Replay benchmarks
harn bench replay scores replay determinism fixtures and emits a
machine-readable artifact for CI and Harn Cloud leaderboard ingestion.
It uses the same harn.orchestration.replay_trace.v1 trace contract as
harn orchestrator replay-oracle; the benchmark layer adds comparable
metrics and stable receipt hashes.
Run the canonical suite
harn bench replay --json --output replay-benchmark.json
By default the command reads benchmarks/replay/suite.json. That suite
references three canonical replay-oracle fixtures:
- simple tool run
- permission-gated edit
- event-triggered multi-step workflow
Run one file, directory, or suite manifest explicitly:
harn bench replay conformance/replay-oracle/fixtures/approval_tool_call.valid.json --json
harn bench replay conformance/replay-oracle/fixtures --filter worker --json
The command exits non-zero when any fixture fails its replay expectation,
so CI can gate on the process status while still uploading
replay-benchmark.json for inspection.
Output contract
Reports use schema harn.replay_benchmark.report.v1. The public JSON
schema lives at spec/schemas/replay-benchmark.v1.schema.json.
Top-level fields:
cloud_ingest: Harn Cloud routing metadata.kindisharn_cloud.replay_determinism.leaderboard.v1.suite: suite name, source paths, and fixture count.summary: pass/fail counts, average fidelity, permission-preservation score, drift counts, and observed interaction totals.fixtures: one result per trace, including category metrics, first divergence, and a stable receipt hash.

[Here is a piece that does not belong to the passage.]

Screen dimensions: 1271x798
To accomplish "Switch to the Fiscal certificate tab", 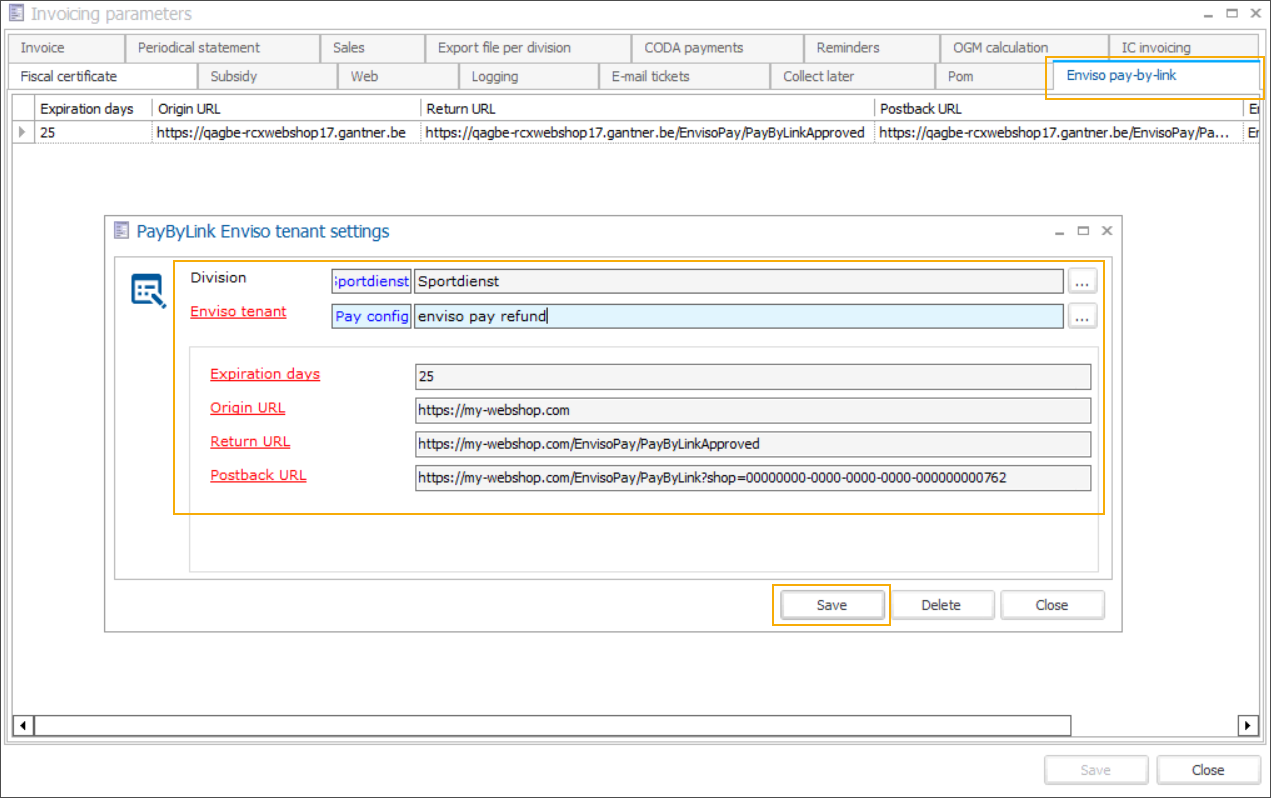I will tap(68, 76).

The receipt hashes are derived from canonicalized replay trace material after fixture allowlists have been applied. Harn Cloud can ingest the benchmark report without re-reading raw EventLog, transcript, or tool payloads.
Metrics
determinism_score is 1.0 when canonical replay output matches and
0.0 when a meaningful divergence remains.

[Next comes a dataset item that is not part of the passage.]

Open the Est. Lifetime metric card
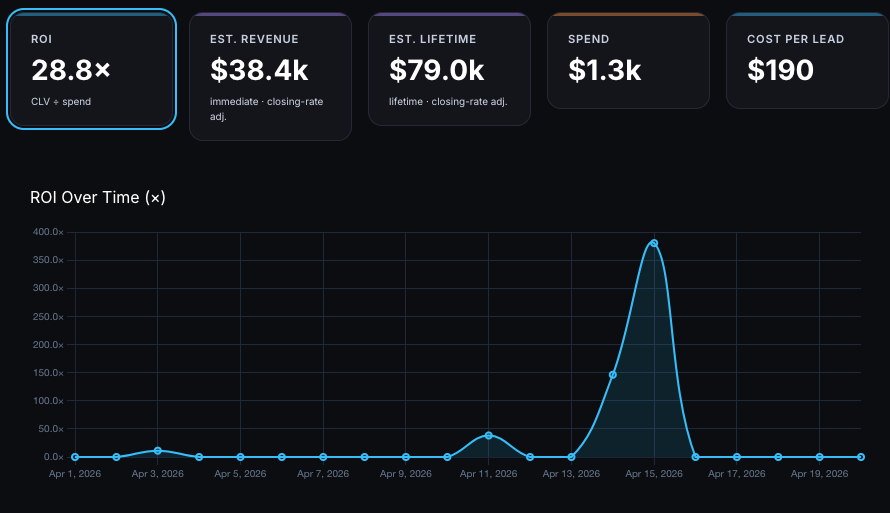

replay_fidelity_score is the fraction of populated trace sections that
match after allowlists. The compared sections are EventLog entries,
trigger firings, LLM interactions, protocol interactions, approvals,
effect receipts, persona runtime state, transcript deltas, final
artifacts, and policy decisions.
permission_decision_preservation_score compares approval interactions
and policy decisions. Fixtures with no permission surface score 1.0
because there was no permission boundary to preserve.

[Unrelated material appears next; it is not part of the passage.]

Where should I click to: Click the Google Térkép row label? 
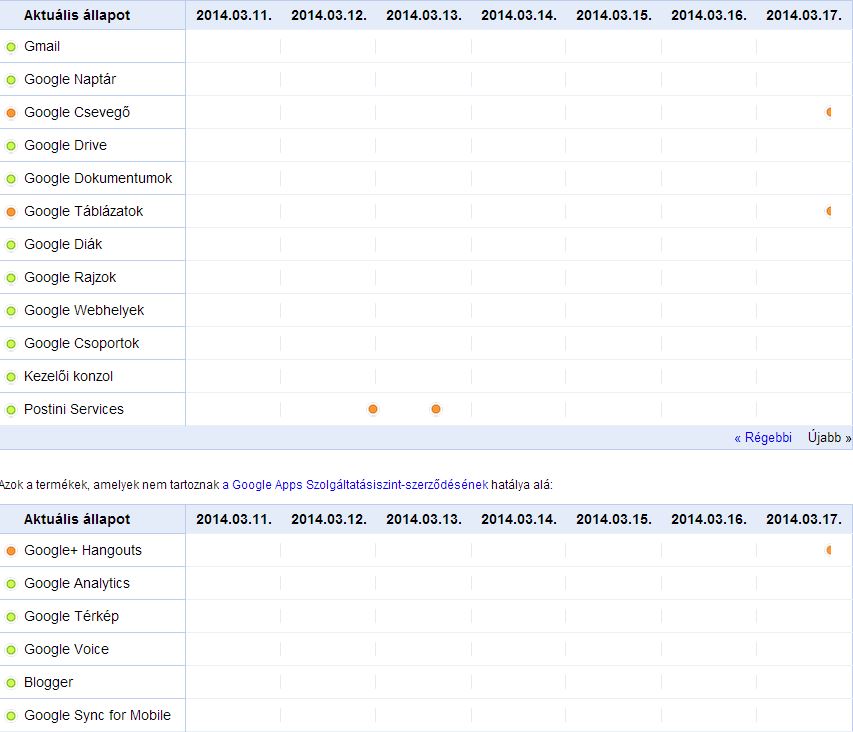point(71,616)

tool_call_drift_count counts drift across LLM interactions, protocol
interactions, and effect receipts. transcript_drift_count counts drift
inside agent transcript deltas.
debugging_time_to_root_cause_proxy is not a time measurement. It is a
stable triage proxy based on the first divergent JSON path and the
number of drifted trace sections.
runtime_cost is an observed fixture-cost summary: interaction counts,
LLM token totals, and optional cost_usd values when fixtures contain
them. It does not benchmark wall-clock runtime.
External trace adapter
The first adapter is opencode-jsonl, a documented OpenCode-inspired
JSONL shape for session events. It accepts line-delimited objects with
type values such as message, tool_call, permission, and llm,
then maps them into Harn replay trace buckets.
harn bench replay \
--adapter opencode-jsonl \
--external-first benchmarks/replay/adapters/opencode/first.jsonl \
--external-second benchmarks/replay/adapters/opencode/second.jsonl \
--external-name opencode-permission-run \
--json
Adapter input is intentionally small and explicit. It is a bridge format for benchmarking public/simple external traces, not a claim that every OpenCode session log shape is natively supported.
CI template
A copy-paste GitHub Actions template is checked in at
docs/fixtures/github-actions/harn-replay-benchmark.yml. It installs
the Harn CLI, runs harn bench replay, and uploads
replay-benchmark.json as a build artifact.